- Parts of the exercise -
[a] Translate this sentence from the forum thread about the e1000e driver into Spanish: "The 2.6.26.x kernels have a working e1000e driver."
[b] Summarize the forum thread about the e1000e driver in two sentences.
[c] Output the part of the e1000e forum thread between "what about using" and "to be corrupted!", inclusive, without any changes.

— Start Source —

# WARNING!!!  2.6.27 RC Kernels Corrupting e1000e EEPROMs

## wswartzendruber

 *Quote:*   

> 2.6.27 Kernel Killing Network Hardware
> 
> Posted by Michael Larabel on September 25, 2008
> 
> In case you missed it, there's a rather serious regression with the e1000e network driver in the Linux 2.6.27 release candidate kernels. This Ethernet driver has been killing some Intel integrated Gigabit network adapters by corrupting the chip's EEPROM. This bug (Bug #11382) has appeared in the Linux kernel and potentially impacts all Linux distributions using 2.6.27 kernel release candidates.
> ...

 

Article Source

----------

## ZeuZ_NG

Holly crap!

That sounded like the issue I had with fBSD and aci screwing my HP DV2000 bios, thankfully it got corrected after updating the BIOS last wendsday

This makes me be happy to stay with 2.6.24.7

----------

## marekd

what about using .27 kernels and NOT USING this module? 

I just need .27 RC kernels to run my intel 5100 card, and don't need my ethernet card, but I don't want it to be corrupted!

Can I be 100% sure, that nothing bad happens, if I don't enable/install/touch e1000e module under 2.6.27-rc5 kernels?

----------

## Hu

 *marekd wrote:*   

> Can I be 100% sure, that nothing bad happens, if I don't enable/install/touch e1000e module under 2.6.27-rc5 kernels?

 

I have been following this issue, and have not yet seen a definitive root cause analysis.  Therefore, it is not possible to say with 100% certainty that you will be safe, but I have not seen any reports of problems when the module is not used.  Several distributions reacted to the initial report by blacklisting or deleting the e1000e module, and they seem to consider that to be sufficient protection.  If you have a card on the known-vulnerable list and intend to use a 2.6.27-rcX kernel, I recommend deleting the e1000e module from disk, to be certain that it cannot be loaded under any circumstances.

----------

## marekd

according to kernel.org the latest STABLE kernel version is	2.6.26.5. If I use any kind of 2.6.26 kernel (starting with kernel in gentoo minimal 2008 cd) will I be able to use it safely?Last edited by marekd on Fri Oct 03, 2008 4:52 am; edited 1 time in total

----------

## Hu

The 2.6.26.x kernels have a working e1000e driver.  Since no one has identified the kernel commit that enabled this corruption, it is not yet possible to say definitively that 2.6.26.x is safe.  As far as I know, there have been no reports of NVM corruption using a 2.6.26.x kernel with e1000e.

----------

## Etal

Intel is working on it, and they released a temporary fix, so when 2.6.27 is out, it shouldn't be a problem.

http://lkml.org/lkml/2008/10/1/368

----------

## marekd

it's getting even more strange. Somebody posted similar problems with nvidia chipset. Besides developers suspect xorg 7.4 code. Maybe stable xorg (7.2), e1000e and RC kernels would work, but I don't want to try it right now. I will probably try to use e1000e on 2.6.26 and pray to save my nic.

----------

— End Source —
— Start Collected data —

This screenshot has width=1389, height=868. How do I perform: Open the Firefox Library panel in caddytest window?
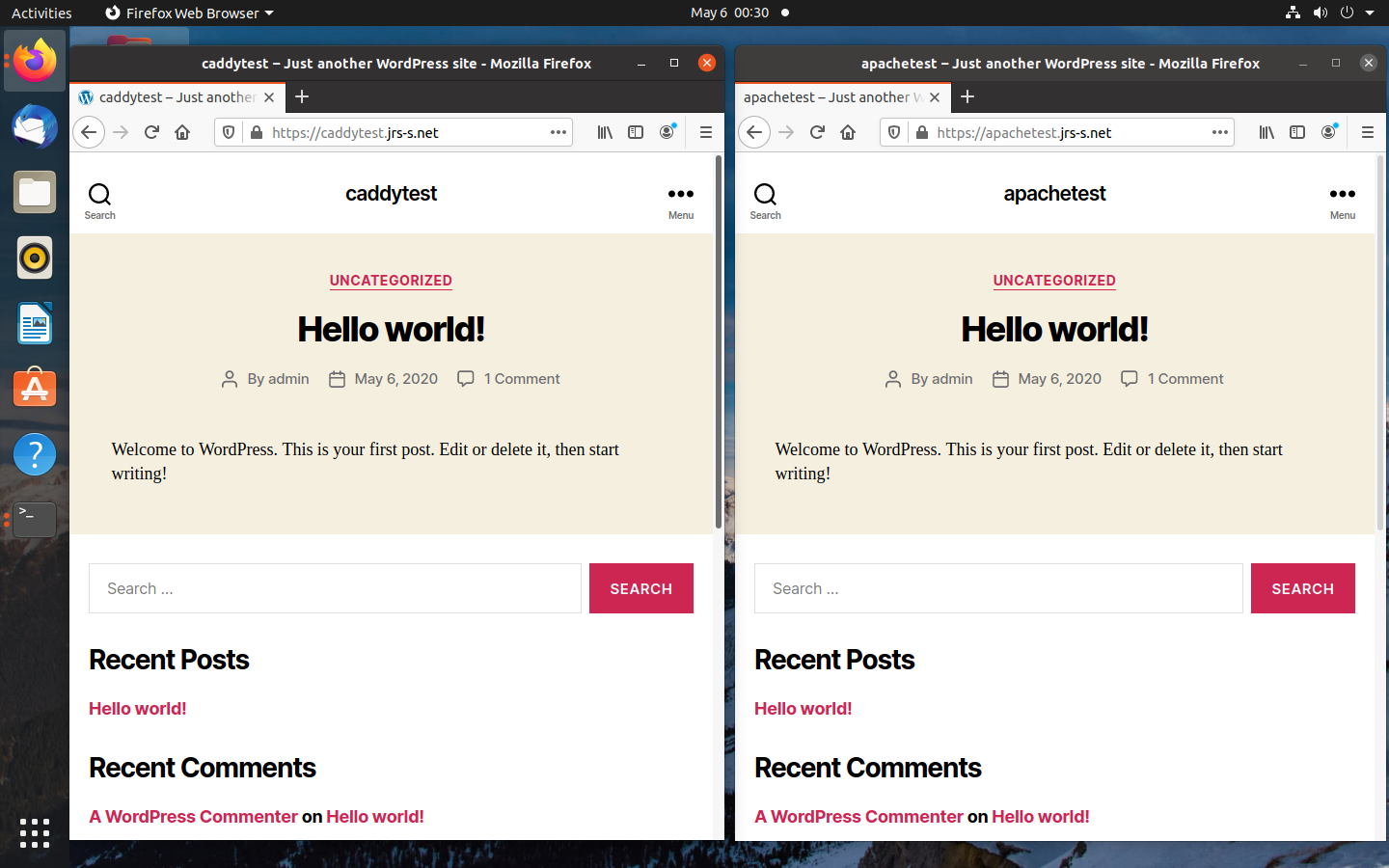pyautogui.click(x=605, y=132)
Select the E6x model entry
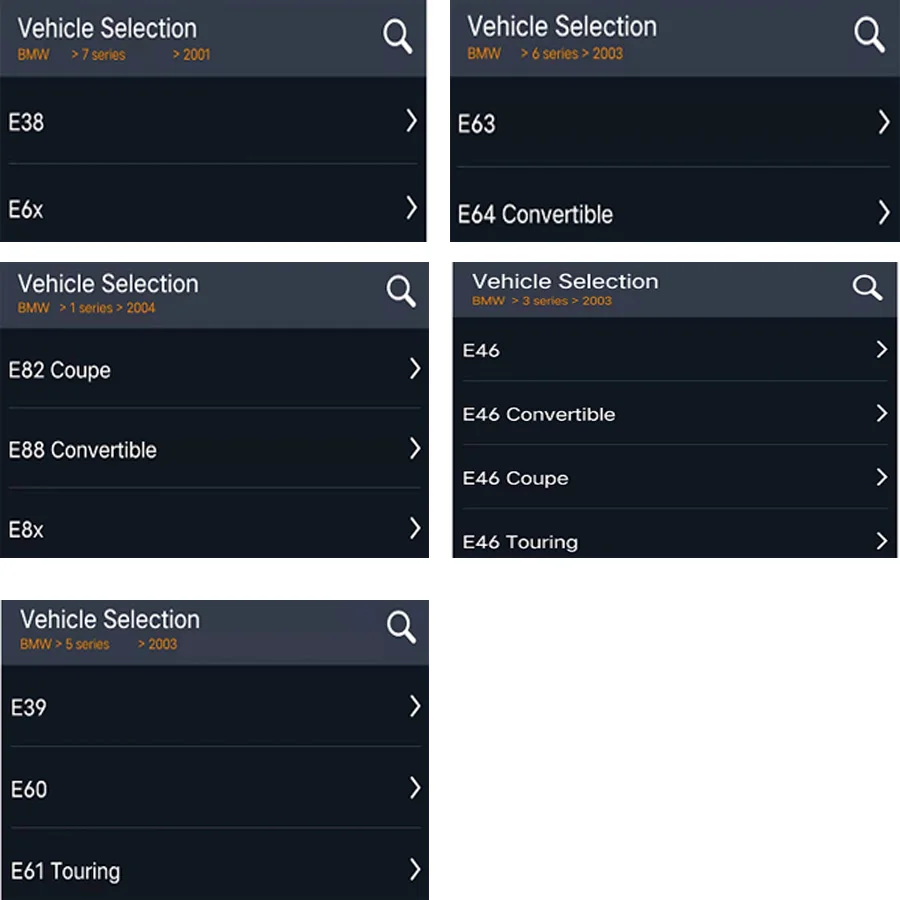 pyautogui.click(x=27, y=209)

— End Collected data —

- Written responses -
[a] Los kernels 2.6.26.x tienen un controlador e1000e que funciona.

[b] A quoted report warns that the e1000e network driver in Linux 2.6.27 release candidate kernels has been damaging some Intel integrated Gigabit network adapters by corrupting the chip's EEPROM. Replies recommend deleting the e1000e module from disk when running a 2.6.27-rcX kernel with a card on the known-vulnerable list, note no known reports of corruption with 2.6.26.x kernels, and mention that Intel released a temporary fix.

[c]
what about using .27 kernels and NOT USING this module? 

I just need .27 RC kernels to run my intel 5100 card, and don't need my ethernet card, but I don't want it to be corrupted!